— EXERCISE INSTRUCTIONS —
Return verbatim all lines from the first one in the records to the line with "Given: Open the General section icon", both ends kept.

PROVIDED RECORDS section start

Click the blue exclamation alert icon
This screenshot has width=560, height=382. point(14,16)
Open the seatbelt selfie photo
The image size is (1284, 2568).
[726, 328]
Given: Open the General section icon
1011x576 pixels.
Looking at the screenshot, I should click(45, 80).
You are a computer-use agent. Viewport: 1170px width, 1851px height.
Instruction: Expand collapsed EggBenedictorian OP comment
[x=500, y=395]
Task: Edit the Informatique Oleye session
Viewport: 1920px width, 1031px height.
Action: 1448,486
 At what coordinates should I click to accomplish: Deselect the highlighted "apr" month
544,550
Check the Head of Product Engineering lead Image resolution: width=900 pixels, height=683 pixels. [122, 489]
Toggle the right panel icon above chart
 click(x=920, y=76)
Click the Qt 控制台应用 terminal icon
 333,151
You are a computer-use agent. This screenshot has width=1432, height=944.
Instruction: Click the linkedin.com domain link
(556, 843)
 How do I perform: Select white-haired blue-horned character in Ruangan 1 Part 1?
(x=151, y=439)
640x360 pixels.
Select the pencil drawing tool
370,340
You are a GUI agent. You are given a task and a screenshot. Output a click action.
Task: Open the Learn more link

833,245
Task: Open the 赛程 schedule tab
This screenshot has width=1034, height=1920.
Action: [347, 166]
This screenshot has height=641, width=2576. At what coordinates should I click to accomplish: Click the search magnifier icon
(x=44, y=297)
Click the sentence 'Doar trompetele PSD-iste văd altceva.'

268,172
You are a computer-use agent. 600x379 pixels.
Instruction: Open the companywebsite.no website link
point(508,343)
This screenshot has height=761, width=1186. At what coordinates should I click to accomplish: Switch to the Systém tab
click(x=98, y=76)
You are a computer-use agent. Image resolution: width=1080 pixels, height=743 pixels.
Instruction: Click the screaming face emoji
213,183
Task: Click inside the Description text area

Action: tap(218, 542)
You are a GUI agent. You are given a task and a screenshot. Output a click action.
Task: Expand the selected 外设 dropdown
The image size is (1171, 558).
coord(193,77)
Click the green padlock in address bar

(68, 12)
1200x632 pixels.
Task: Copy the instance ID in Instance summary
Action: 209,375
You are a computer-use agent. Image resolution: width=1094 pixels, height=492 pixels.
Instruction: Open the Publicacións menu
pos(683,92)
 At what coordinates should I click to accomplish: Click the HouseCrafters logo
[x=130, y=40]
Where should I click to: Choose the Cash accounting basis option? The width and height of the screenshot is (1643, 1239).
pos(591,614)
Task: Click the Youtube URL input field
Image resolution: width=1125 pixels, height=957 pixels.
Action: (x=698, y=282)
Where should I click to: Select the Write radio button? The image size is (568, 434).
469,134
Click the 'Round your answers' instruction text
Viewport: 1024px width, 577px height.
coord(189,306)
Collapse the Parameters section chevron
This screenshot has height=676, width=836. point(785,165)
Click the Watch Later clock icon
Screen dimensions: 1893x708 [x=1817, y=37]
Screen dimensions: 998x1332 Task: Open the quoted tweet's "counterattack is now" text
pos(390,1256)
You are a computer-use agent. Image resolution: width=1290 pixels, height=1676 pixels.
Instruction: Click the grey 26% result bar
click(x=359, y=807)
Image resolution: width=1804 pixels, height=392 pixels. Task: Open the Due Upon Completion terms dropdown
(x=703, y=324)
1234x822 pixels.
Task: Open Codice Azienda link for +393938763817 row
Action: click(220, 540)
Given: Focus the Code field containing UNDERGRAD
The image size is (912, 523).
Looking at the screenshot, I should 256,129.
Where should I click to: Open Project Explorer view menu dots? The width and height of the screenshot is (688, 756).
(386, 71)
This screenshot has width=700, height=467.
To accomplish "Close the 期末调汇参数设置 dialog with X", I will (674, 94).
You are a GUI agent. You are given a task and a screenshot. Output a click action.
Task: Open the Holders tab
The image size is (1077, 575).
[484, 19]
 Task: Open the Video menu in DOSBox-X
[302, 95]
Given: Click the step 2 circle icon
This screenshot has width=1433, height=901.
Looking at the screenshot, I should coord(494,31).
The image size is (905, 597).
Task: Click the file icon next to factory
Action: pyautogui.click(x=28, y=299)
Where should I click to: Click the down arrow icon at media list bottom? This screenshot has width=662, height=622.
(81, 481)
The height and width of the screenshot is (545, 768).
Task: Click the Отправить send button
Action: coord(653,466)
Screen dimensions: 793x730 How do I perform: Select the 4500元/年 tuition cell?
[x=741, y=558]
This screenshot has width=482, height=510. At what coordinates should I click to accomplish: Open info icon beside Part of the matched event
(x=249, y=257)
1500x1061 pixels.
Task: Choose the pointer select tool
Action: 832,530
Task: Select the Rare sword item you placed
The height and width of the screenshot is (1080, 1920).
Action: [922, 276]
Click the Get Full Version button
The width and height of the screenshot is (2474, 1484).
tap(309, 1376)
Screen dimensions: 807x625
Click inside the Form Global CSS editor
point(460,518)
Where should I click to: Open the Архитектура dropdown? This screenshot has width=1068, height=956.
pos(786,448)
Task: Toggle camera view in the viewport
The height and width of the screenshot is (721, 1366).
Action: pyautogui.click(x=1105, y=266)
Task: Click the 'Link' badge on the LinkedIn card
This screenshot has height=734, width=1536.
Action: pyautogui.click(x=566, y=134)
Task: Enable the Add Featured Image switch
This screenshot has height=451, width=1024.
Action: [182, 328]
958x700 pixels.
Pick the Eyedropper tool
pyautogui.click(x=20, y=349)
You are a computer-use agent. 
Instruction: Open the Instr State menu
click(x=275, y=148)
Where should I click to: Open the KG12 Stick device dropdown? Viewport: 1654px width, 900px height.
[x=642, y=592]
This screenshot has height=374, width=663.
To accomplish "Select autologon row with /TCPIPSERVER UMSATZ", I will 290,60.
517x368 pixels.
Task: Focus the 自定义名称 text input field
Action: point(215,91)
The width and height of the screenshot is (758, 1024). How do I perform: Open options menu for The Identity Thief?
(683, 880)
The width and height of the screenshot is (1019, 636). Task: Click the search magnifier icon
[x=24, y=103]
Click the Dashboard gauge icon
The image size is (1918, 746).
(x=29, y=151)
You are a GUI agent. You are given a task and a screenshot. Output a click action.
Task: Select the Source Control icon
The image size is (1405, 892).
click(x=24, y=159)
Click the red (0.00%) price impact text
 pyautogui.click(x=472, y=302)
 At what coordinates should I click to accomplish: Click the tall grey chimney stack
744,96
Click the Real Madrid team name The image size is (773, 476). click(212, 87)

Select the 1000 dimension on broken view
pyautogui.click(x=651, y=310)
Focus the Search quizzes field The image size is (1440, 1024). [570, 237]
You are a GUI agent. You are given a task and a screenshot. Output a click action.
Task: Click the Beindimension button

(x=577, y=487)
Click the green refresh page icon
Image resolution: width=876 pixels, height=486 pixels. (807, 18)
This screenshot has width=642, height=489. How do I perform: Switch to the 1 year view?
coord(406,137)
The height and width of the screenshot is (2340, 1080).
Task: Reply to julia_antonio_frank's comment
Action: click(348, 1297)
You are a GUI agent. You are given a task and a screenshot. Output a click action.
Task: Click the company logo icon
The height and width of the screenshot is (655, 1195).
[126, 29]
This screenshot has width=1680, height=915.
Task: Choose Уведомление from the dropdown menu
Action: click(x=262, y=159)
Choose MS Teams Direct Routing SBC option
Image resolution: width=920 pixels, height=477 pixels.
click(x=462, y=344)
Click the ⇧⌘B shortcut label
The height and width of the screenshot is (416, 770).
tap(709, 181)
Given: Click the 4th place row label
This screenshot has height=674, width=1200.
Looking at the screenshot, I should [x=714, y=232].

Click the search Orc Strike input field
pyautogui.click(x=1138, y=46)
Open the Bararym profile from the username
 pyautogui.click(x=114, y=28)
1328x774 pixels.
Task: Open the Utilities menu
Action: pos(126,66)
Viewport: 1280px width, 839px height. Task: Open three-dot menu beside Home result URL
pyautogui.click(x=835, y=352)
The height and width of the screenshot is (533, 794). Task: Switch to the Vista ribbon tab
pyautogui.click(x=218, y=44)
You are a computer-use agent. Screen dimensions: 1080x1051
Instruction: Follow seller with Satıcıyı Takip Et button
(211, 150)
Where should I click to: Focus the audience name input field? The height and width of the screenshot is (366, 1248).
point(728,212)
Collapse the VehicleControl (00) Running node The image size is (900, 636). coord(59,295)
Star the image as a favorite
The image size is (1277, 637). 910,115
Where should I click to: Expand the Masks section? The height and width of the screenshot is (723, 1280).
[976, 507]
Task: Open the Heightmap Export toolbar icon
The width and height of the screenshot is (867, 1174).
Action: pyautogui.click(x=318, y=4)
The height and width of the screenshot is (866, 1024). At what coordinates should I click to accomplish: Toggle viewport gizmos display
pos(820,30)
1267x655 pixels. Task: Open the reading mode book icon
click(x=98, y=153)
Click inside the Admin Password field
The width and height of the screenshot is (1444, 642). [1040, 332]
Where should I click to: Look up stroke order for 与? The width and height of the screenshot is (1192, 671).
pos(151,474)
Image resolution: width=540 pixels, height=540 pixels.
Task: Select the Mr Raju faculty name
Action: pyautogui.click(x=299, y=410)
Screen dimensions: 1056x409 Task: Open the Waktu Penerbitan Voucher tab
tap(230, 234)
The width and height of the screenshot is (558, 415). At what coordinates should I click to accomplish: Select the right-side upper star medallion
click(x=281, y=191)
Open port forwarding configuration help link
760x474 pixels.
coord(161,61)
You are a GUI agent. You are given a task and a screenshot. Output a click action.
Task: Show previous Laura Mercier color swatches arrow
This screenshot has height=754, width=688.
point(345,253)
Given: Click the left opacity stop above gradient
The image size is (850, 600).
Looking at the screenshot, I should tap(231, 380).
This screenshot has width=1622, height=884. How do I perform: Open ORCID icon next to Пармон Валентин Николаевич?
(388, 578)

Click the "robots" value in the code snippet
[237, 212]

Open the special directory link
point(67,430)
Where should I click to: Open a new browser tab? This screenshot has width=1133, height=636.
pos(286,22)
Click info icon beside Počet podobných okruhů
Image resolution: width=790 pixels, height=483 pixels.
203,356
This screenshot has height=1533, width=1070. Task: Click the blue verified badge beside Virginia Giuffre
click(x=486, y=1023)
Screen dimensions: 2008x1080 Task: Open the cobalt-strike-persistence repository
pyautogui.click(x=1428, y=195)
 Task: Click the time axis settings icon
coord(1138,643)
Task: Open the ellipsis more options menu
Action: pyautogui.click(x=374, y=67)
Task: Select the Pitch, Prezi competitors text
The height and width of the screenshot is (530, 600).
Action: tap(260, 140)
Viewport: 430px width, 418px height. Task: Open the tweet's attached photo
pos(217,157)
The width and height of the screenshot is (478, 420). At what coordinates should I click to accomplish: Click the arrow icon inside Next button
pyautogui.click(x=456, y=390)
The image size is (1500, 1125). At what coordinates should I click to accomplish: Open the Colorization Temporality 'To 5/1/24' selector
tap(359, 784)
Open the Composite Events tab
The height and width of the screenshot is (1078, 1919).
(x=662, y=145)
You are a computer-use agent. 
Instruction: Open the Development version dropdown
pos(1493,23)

PROVIDED RECORDS section end

— EXERCISE SOLUTION —
Click the blue exclamation alert icon
This screenshot has width=560, height=382. point(14,16)
Open the seatbelt selfie photo
The image size is (1284, 2568).
[726, 328]
Given: Open the General section icon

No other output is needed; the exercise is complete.